David Crosby and Neil Young were together in the days following the shootings, and were both distraught over the senseless killings and found themselves discussing, arguing, and replaying the tragic events, until Young took a guitar and sat alone and composed “Ohio.” The song, which was recorded right away, was rush-released only ten days after the shootings.

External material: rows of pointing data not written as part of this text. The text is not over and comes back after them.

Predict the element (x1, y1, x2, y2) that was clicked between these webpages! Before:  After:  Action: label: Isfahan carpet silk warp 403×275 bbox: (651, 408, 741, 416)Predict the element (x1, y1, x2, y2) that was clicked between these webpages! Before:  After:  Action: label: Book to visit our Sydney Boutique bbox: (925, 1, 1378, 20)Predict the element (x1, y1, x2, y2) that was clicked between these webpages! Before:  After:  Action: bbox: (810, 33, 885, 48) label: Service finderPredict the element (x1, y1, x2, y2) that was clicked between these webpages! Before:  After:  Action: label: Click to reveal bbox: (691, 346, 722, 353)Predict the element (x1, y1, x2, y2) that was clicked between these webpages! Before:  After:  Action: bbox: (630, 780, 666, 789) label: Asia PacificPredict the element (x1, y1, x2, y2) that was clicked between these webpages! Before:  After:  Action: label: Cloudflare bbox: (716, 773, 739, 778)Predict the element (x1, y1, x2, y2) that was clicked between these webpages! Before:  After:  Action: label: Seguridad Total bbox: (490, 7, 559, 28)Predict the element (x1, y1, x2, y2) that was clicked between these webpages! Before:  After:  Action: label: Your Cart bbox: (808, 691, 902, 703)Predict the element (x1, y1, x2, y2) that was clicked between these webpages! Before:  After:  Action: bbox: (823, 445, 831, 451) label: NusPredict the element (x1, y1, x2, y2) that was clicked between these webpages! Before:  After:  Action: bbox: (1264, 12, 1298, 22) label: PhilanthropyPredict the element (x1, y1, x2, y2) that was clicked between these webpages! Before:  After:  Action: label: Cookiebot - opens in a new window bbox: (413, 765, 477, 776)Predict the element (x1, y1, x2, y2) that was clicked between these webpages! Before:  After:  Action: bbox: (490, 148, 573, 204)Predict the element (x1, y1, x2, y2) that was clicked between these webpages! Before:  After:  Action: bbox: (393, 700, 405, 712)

A while back, Graham Nash and David Crosby recently shed light on how the group made the decision to put social politics above their chart success: [(Graham Nash): “We put out ‘Ohio’ in 12 days with a 45 (picture sleeve) cover of the Constitution with four bullet holes in it and we killed our own single. (David Crosby): We had ‘Teach Your Children’ halfway up the charts goin’ for Number One and Nash pulled it. (Graham Nash): Do you think out managers were happy? Do you think our record company was happy? I don’t think so. But, y’know what? They let us do what we want. They realized we are a different kind of band. For me, bringing out the point of ‘Ohio’ and the slaughter of our students with their God given constitutional right to address grievances of their government. That was more important than me having a hit with my song.”] SOUNDCUE (:35 OC: . . . with my song)
David Crosby recalled to us a trip with CSNY to the university’s campus in memorial to the students: [“We went back to Kent State not long ago, to the site where those Guardsmen murdered those four kids. And the looks on faces of parents and people there (and) students who were there when it happened, parents and kids that it happened to — when we stood there and sang ‘Ohio’ . . . I got a great job. I got a great thing to do in life, and if I have to do it in public, then I have to do it in public.”] SOUNDCUE (:24 OC: . . . it in public)
CSNY’s “Ohio,” backed with “Find The Cost Of Freedom,” was released on May 14th, 1970 and peaked at Number 14 on the singles charts. Both songs were eventually included on the band’s 1974 greatest hits collection So Far.